INSTRUCTIONS FOR THE TASK:
Search through the entries for the word "will" and copy every line that has it.

[Pixel coordinate grounding data]
┌──

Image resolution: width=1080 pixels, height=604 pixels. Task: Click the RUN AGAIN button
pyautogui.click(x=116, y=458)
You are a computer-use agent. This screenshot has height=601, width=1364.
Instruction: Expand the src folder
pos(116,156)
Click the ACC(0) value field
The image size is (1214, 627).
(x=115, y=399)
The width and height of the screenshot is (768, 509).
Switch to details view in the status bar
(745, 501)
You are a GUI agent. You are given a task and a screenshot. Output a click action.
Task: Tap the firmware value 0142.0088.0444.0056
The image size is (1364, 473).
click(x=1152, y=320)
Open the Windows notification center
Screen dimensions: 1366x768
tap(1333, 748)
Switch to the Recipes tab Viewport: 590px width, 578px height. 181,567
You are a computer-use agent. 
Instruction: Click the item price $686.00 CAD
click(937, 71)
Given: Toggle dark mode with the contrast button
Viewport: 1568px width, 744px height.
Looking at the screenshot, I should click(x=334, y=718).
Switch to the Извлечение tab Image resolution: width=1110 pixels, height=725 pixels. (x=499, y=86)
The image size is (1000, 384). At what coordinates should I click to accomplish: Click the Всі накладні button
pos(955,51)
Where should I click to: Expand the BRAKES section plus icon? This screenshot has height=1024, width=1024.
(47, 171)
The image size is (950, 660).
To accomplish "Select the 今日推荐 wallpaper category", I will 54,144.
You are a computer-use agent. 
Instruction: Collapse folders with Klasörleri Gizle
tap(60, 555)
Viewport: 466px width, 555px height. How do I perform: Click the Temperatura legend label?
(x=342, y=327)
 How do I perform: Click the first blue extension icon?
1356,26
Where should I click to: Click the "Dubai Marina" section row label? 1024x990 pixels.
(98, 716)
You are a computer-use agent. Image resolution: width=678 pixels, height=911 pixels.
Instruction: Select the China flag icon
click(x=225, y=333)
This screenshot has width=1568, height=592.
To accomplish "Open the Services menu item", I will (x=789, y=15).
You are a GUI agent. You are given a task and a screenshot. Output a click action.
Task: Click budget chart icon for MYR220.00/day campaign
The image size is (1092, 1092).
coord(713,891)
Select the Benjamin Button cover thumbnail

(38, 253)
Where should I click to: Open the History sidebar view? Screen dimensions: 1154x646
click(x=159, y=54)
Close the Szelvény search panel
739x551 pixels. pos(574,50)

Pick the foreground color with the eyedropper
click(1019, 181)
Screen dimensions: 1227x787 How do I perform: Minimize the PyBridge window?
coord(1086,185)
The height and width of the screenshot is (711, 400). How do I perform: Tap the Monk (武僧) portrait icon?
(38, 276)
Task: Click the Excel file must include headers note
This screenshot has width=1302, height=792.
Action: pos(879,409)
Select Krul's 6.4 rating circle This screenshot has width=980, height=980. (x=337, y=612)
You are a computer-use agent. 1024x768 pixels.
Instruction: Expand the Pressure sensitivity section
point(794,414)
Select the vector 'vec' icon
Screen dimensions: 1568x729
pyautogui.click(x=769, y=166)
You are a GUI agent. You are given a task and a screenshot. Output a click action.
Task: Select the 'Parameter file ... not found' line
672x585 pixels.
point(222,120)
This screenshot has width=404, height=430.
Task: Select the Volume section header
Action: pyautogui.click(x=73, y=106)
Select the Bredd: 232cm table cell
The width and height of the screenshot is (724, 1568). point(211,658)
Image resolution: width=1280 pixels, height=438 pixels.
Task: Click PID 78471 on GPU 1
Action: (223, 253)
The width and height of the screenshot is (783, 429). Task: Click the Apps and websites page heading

└──

TASK OUTPUT:
To accomplish "Select the 今日推荐 wallpaper category", I will 54,144.
To accomplish "Open the Services menu item", I will (x=789, y=15).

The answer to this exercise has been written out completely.